_WHAT YOU ARE ASKED TO DO_.
Copy the stretch of records from the line containing "This screenshot has width=1271, height=735." through the line containing "coord(271,340)", word for word and without any changes.

_PROVIDED RECORDS_.

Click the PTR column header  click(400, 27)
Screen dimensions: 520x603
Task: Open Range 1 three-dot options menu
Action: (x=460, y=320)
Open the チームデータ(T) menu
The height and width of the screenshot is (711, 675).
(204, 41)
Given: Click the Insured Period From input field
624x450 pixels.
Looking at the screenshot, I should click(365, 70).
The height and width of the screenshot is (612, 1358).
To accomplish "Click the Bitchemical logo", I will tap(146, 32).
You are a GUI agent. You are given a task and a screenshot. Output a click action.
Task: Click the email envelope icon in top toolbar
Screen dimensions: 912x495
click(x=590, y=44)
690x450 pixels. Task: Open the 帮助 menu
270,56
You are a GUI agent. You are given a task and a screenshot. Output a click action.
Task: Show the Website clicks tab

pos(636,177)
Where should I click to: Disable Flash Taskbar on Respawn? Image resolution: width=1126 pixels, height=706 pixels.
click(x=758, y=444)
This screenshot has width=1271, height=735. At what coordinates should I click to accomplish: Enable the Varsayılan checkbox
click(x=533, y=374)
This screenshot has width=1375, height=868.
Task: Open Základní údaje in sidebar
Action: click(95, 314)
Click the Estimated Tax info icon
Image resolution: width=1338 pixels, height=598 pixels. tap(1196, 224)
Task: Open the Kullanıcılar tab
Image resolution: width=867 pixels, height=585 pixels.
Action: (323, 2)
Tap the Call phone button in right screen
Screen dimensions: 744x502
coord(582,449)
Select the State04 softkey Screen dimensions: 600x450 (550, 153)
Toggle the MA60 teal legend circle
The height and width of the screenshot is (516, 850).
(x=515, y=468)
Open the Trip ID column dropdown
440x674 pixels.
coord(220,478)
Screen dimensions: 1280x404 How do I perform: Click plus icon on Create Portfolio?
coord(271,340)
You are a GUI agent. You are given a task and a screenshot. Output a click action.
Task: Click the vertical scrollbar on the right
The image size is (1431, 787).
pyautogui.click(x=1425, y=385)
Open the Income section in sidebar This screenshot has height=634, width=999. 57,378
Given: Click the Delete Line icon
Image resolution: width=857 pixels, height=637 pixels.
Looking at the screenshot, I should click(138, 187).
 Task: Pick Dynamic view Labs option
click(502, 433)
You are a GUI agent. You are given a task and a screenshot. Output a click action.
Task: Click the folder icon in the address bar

_OUTPUT BELOW_.
This screenshot has width=1271, height=735. At what coordinates should I click to accomplish: Enable the Varsayılan checkbox
click(x=533, y=374)
This screenshot has width=1375, height=868.
Task: Open Základní údaje in sidebar
Action: click(95, 314)
Click the Estimated Tax info icon
Image resolution: width=1338 pixels, height=598 pixels. tap(1196, 224)
Task: Open the Kullanıcılar tab
Image resolution: width=867 pixels, height=585 pixels.
Action: (323, 2)
Tap the Call phone button in right screen
Screen dimensions: 744x502
coord(582,449)
Select the State04 softkey Screen dimensions: 600x450 (550, 153)
Toggle the MA60 teal legend circle
The height and width of the screenshot is (516, 850).
(x=515, y=468)
Open the Trip ID column dropdown
440x674 pixels.
coord(220,478)
Screen dimensions: 1280x404 How do I perform: Click plus icon on Create Portfolio?
coord(271,340)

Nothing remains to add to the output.